**SET TASKS**
A. In the final project guidelines, rewrite the passage that begins at "SFU Neural MT" and stops after "for Final Project.", changing "tarball" to "archive".
B. Which file formats do the final project guidelines forbid for the write-up?
C. Extend the final project guidelines beyond their last sentence.

[start SUPPLIED PASSAGE]

SFU Neural MT class: Project

Tensor Flow is a popular open source library for building RNNs (and other useful things).

Final Project

Due on December 8, 2017

The goal for each final project is a submission to a conference at the end of the semester (perhaps with some more work on the paper in the Spring semester).

You must turn in two things:
1. A write-up that explains what you accomplished in your course project. It should be written in a clear, scientific style and contain enough information for another student to replicate your results. More information about the write-up is given below.
2. Your code. The code should be self-contained, self-documenting, and easy to use. Please include a detailed description of how to run your code.
Each group should assign one member to upload the write-up and source code to Coursys as a single tarball or zip files as the submission for Final Project.

Write-up

Your write-up is the most important part of your project. It must have the following sections:

Motivation
- Which aspect of the translation system did your group choose to improve and reasons for your choice.
Approach
- Describe the algorithms and machine learning models used in your project. Use a clear mathematical style to explain your model(s).
Data
- Exactly which data files were used; also include here any external data that was not provided to you.
Code
- Describe which homework code you used in your project. Provide exactly which code was used in your project not written by your group (e.g. use of an aligner from an open-source project).
Experimental Setup
- Describe what kind of evaluation you are doing and which methods you are comparing against each other.
Results
- Include a detailed comparison of different methods.
Analysis of the Results
- Did you improve over the baseline. Why or why not?
Future Work
- What could be fixed in your approach. What you did not have time to finish, but you think would be a useful addition to your project.

Submission Format

For your write-up, you can use plain ASCII but for math equations and tables it is better to use either latex or kramdown. Do not use any proprietary or binary file formats such as Microsoft Word.

If you use latex then use the following style files from the Submission Format section:

Here is an example of using these style files:

To get a PDF file you should run the following commands (which assume you have installed LaTeX on your system):

pdflatex project
bibtex project
pdflatex project
pdflatex project

You can then open project.pdf using any PDF viewer. Please submit the LaTeX source and the PDF file along with your source code when you submit your project to Coursys.

Grading system

The final projects will be graded using the following criteria:

Originality
Substance (amount of work done for the project)
Well documented use of prior results from research papers
Clarity of the writing
Quality of experimental design
Quality of evaluation and results
(Re)Use of existing homework code
Overall score (based on the above criteria)

Examples

Here is an example of good project submissions. Make sure you have the sections required by the Write-up section above.

[end SUPPLIED PASSAGE]
[start DATA EXTRACT]

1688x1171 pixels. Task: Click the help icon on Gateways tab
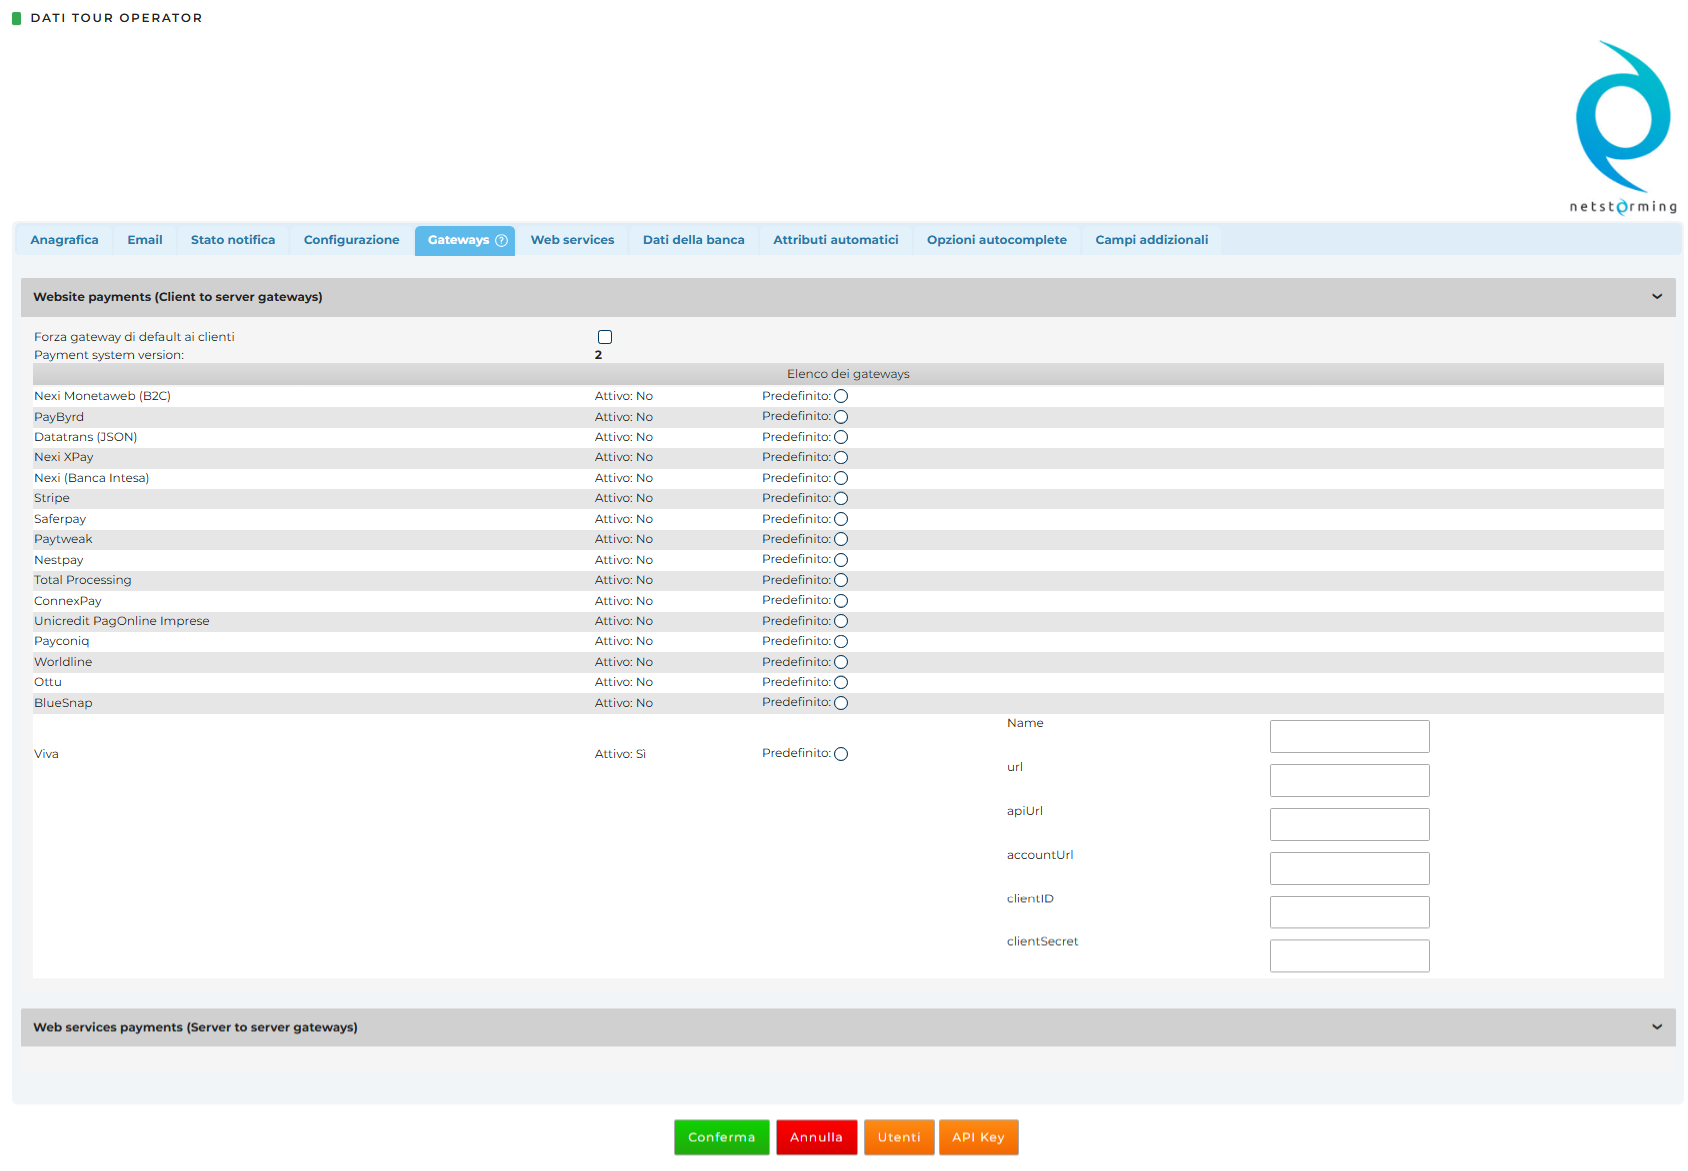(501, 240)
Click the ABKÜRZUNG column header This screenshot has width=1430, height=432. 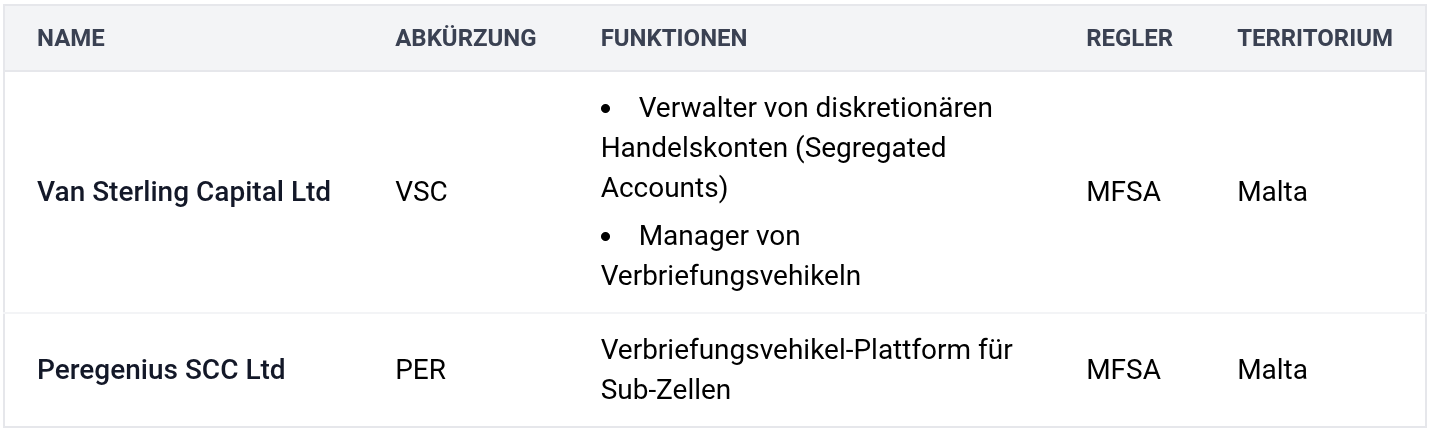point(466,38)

[end DATA EXTRACT]

**ANSWERS TO THE EXERCISES**
A.
SFU Neural MT class: Project

Tensor Flow is a popular open source library for building RNNs (and other useful things).

Final Project

Due on December 8, 2017

The goal for each final project is a submission to a conference at the end of the semester (perhaps with some more work on the paper in the Spring semester).

You must turn in two things:
1. A write-up that explains what you accomplished in your course project. It should be written in a clear, scientific style and contain enough information for another student to replicate your results. More information about the write-up is given below.
2. Your code. The code should be self-contained, self-documenting, and easy to use. Please include a detailed description of how to run your code.
Each group should assign one member to upload the write-up and source code to Coursys as a single archive or zip files as the submission for Final Project.

B. Proprietary or binary file formats, such as Microsoft Word.

C.
Example 2 by Dong Song and Anoop Sarkar

Data

NLP class data from Anoop Sarkar’s NLP class.
WMT 2015 data from the Workshop on MT 2015 Shared Task on Translation.
CSLM Paper Data by Holger Schwenk.

Software

lamtram/cnn

lamtram: A toolkit for neural language and translation modeling

Tensor Flow

Tensor Flow: follow the seq2seq tutorial.

nematus/Theano

nematus based on Kyunghun Cho’s dl4mt tutorial.

NMT with Coverage and Context Gating

NMT with Coverage by Zhaopeng Tu built on top of Groundhog and Theano.

Project Ideas

Scaling to larger vocabulary size

More scalable softmax computation.

Different RNNs for NMT

Stack RNN (equivalently LSTM) for NMT. Stack RNNs have been used for transition based dependency parsing. See Goldberg tutorial explanation of stack RNN.
Use a multilingual corpus. Fix alignments using HMM aligner. Use alignments to train RNN. Extract paraphrases using multilingual RNN. (see papers by Callison-Burch and collaborators for extracting paraphases)

Ensemble Models for NMT

Explore different ways to create ensemble models for NMT

Multilingual NMT

Use word embeddings for low-resource languages. Improve performance on a language pair such as Haitian Kreyol to English where there is insufficient data for training a neural MT model.
Pivot based NMT.

Complex reorderings in neural MT

Go beyond the attention model to capture more complex reorderings and experiment on language pairs such as Chinese-English.
Better attention models for complex reordering.

Improve SGD

Use SAG (Schmidt et al, 2015) to improve SGD for RNN-LM or NMT.

Global sequence to sequence learning

Improve upon bidirectional RNNs by exploring global inference and complex non-differentiable loss functions such as BLEU scores. Currently the state of the art is to have a layer on top of a bidirectional sequence model which does global reordering.

An interesting first step might be to take the alignments learned by a (neural) HMM alignment model and use the entire distribution of alignments within a decoder.

Decipherment using neural LMs

Can we improve on computational decipherment methods by using neural LMs and going beyond HMMs for scoring the cipher keys. A more ambitious idea is to map images of text to language models bypassing the possibly error-prone human element in converting the visual script to machine readable text. For instance, scans of the Voynich manuscript are available from the Yale library. Can they be mapped to another language for which we have a language model.

Latent variable RNN-LMs

Latent variable RNN-LMs. See paper by Saul and Pereira.
Use Brown clusters to initialize word vectors for RNN-LM.

Visualization of hidden context vectors

Build a visualizer to enable debugging of NMT systems.